On ne vas pas se mentir, le confinement c’est pas son truc.
A peine ado, il bosse notamment comme coursier à cheval pour la Western Union. A 14 ans, il se tire de sa famille, en canoë, pour aller au Texas et devenir éclaireur/pisteur. Et aussi apprendre à manier un flingue, au sens tirer comme réaliser des tours d’adresse divers. Il s’essaie aussi comme chercheur d’or.
– Une formation d’aventurier/bourlingueur.

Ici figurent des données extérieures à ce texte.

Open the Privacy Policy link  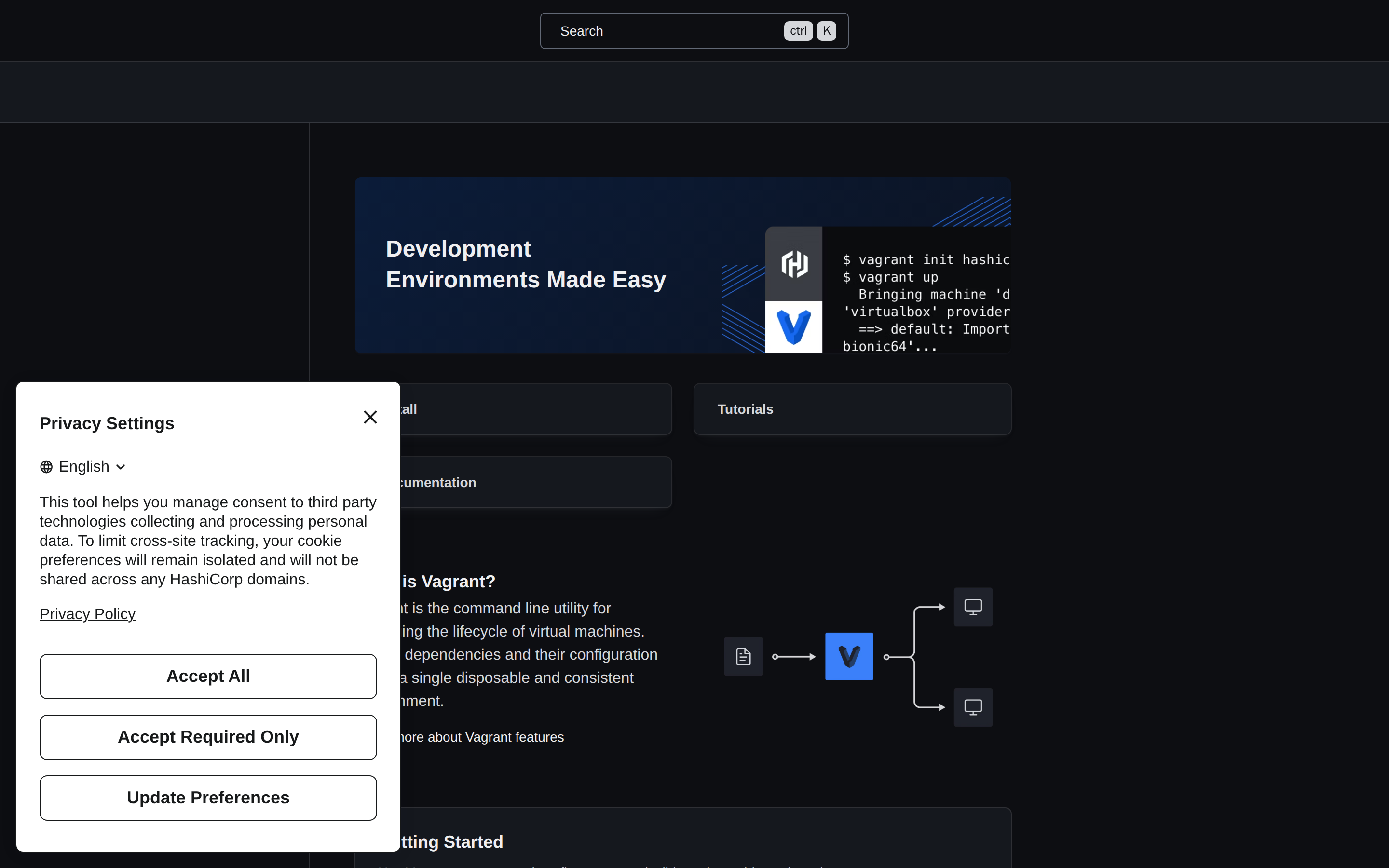click(87, 614)
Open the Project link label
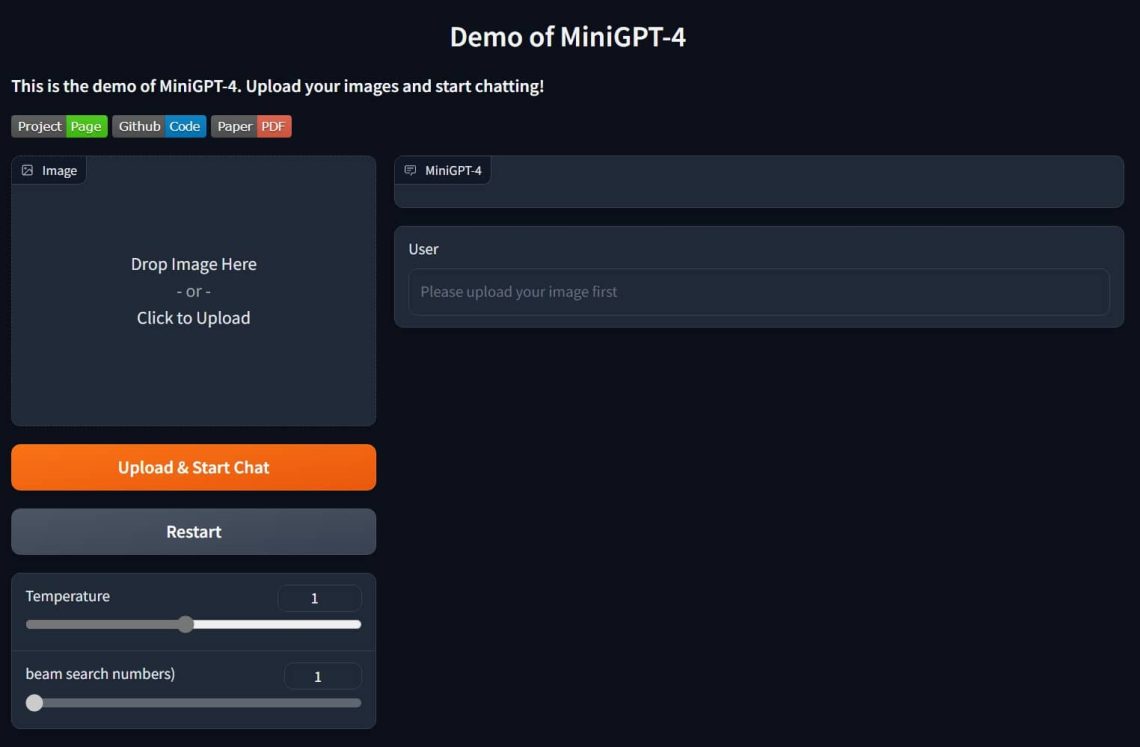The image size is (1140, 747). tap(39, 126)
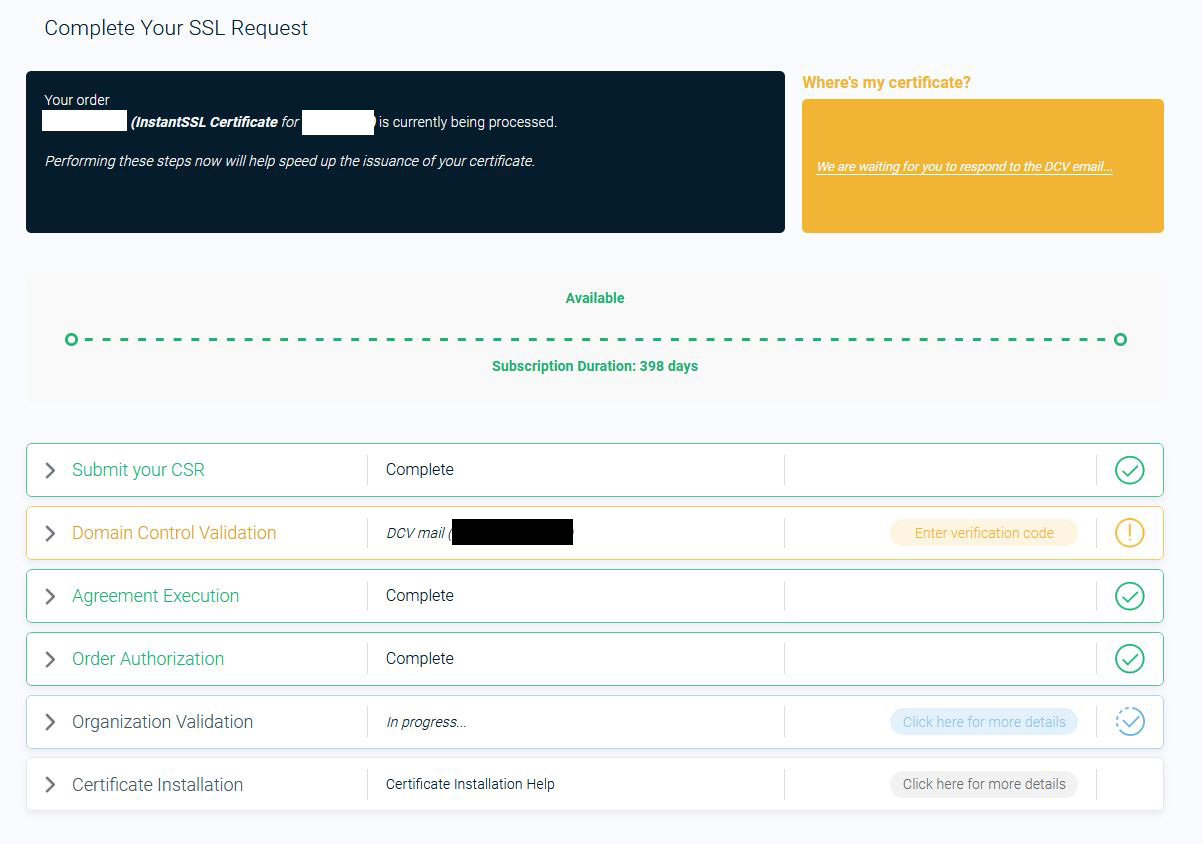Click the right end circle of the subscription timeline
This screenshot has height=844, width=1203.
tap(1120, 339)
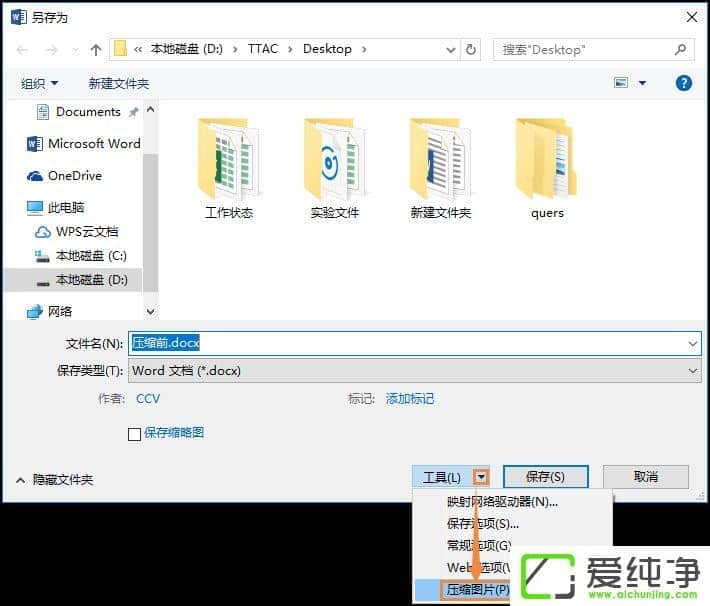Collapse folders with 隐藏文件夹
The width and height of the screenshot is (710, 606).
tap(55, 480)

– Exactement, c’est « l’homme de l’extérieur ». A côté de cela, il a depuis son enfance un grand attrait pour l’Afrique. Jeune homme, il est sincèrement convaincu par les discours occidentaux sur la mission de civilisation de l’Afrique qui incombe naturellement aux nations « civilisées » européennes, notamment de la part du premier ministre de la colonie du Cap. C’est ainsi qu’en 1893, il part pour le Cap, afin de devenir éclaireur et soldat pour la colonie, qui est en conflit avec ses voisins. Sans entrer dans les détails de ses aventures militaires sur place, il connaît notamment un siège, pendant lequel toute la ville dans laquelle lui et sa famille se sont retranchés est affamée. Sa fille ne s’en remet pas, et il en gardera toujours une sensibilité particulière à la question de la nourriture de la population, comme on le verra. Bon, après il mène tout seul une expédition en territoire ennemi pour aller assassiner le chef religieux de la tribu qui menait le siège. Parce que c’est un vrai dur.
Ici avec sa moustache de guerre.
Après cet épisode, il repart chercher de l’or en Alaska, sans grand succès. Puis en 1900 il est personnellement recruté, sur la base de sa réputation, comme chef des éclaireurs par le commandant militaire britannique en Afrique du Sud, en pleine deuxième guerre des Boers. A la suite de quoi il est décoré par le roi Edouard VII, et est invité à diner avec la reine Victoria.
– J’ai compris que ce n’était pas un guignol.
– Pas vraiment non. En 1905, il est de retour en Californie. Et là, il est utile de faire un point sur la situation alimentaire du pays.
– Les Etats-Unis ?
– Oui. Au début du 20ème siècle, ils se posent une question : la question de la viande.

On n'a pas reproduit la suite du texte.